Quote each record exactly, please, leaving none out.

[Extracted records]
◆ ◆ ◆ ◆ ◆ ◆ ◆
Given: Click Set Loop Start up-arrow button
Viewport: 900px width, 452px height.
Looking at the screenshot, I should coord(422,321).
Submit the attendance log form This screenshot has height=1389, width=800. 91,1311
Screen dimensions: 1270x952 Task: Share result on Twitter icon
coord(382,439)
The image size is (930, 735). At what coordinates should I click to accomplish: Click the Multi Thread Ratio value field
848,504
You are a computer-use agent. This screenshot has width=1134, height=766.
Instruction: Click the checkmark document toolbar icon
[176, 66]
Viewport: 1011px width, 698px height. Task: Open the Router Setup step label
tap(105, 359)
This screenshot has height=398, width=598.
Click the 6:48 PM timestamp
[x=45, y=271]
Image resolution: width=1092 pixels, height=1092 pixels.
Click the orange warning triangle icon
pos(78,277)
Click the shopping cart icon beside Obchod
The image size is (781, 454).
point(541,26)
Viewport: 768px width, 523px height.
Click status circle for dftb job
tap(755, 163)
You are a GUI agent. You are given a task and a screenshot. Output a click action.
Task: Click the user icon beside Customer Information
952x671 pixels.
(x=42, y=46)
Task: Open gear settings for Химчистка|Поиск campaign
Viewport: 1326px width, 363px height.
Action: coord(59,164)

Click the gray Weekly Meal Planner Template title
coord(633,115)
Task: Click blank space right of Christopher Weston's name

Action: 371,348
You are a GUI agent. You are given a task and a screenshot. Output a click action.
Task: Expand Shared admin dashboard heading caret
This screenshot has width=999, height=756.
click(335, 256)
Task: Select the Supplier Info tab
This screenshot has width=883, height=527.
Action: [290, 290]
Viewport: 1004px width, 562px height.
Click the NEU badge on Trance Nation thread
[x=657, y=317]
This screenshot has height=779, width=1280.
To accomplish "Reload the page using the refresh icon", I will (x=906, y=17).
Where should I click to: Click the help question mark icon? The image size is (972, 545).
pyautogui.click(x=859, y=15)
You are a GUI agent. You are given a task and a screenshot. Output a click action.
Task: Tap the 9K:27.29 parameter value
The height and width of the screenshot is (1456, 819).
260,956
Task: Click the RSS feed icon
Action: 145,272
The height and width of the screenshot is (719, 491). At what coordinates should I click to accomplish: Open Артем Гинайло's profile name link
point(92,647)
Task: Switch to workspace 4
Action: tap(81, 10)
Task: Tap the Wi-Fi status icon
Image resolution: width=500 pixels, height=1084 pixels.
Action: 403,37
◆ ◆ ◆ ◆ ◆ ◆ ◆
RESPONSE FOR THIS EXERCISE:
Given: Click Set Loop Start up-arrow button
Viewport: 900px width, 452px height.
Looking at the screenshot, I should coord(422,321).
Submit the attendance log form This screenshot has height=1389, width=800. 91,1311
Screen dimensions: 1270x952 Task: Share result on Twitter icon
coord(382,439)
The image size is (930, 735). At what coordinates should I click to accomplish: Click the Multi Thread Ratio value field
848,504
You are a computer-use agent. This screenshot has width=1134, height=766.
Instruction: Click the checkmark document toolbar icon
[176, 66]
Viewport: 1011px width, 698px height. Task: Open the Router Setup step label
tap(105, 359)
This screenshot has height=398, width=598.
Click the 6:48 PM timestamp
[x=45, y=271]
Image resolution: width=1092 pixels, height=1092 pixels.
Click the orange warning triangle icon
pos(78,277)
Click the shopping cart icon beside Obchod
The image size is (781, 454).
point(541,26)
Viewport: 768px width, 523px height.
Click status circle for dftb job
tap(755, 163)
You are a GUI agent. You are given a task and a screenshot. Output a click action.
Task: Click the user icon beside Customer Information
952x671 pixels.
(x=42, y=46)
Task: Open gear settings for Химчистка|Поиск campaign
Viewport: 1326px width, 363px height.
Action: coord(59,164)

Click the gray Weekly Meal Planner Template title
coord(633,115)
Task: Click blank space right of Christopher Weston's name

Action: 371,348
You are a GUI agent. You are given a task and a screenshot. Output a click action.
Task: Expand Shared admin dashboard heading caret
This screenshot has width=999, height=756.
click(335, 256)
Task: Select the Supplier Info tab
This screenshot has width=883, height=527.
Action: [290, 290]
Viewport: 1004px width, 562px height.
Click the NEU badge on Trance Nation thread
[x=657, y=317]
This screenshot has height=779, width=1280.
To accomplish "Reload the page using the refresh icon", I will (x=906, y=17).
Where should I click to: Click the help question mark icon? The image size is (972, 545).
pyautogui.click(x=859, y=15)
You are a GUI agent. You are given a task and a screenshot. Output a click action.
Task: Tap the 9K:27.29 parameter value
The height and width of the screenshot is (1456, 819).
260,956
Task: Click the RSS feed icon
Action: 145,272
The height and width of the screenshot is (719, 491). At what coordinates should I click to accomplish: Open Артем Гинайло's profile name link
point(92,647)
Task: Switch to workspace 4
Action: tap(81, 10)
Task: Tap the Wi-Fi status icon
Image resolution: width=500 pixels, height=1084 pixels.
Action: 403,37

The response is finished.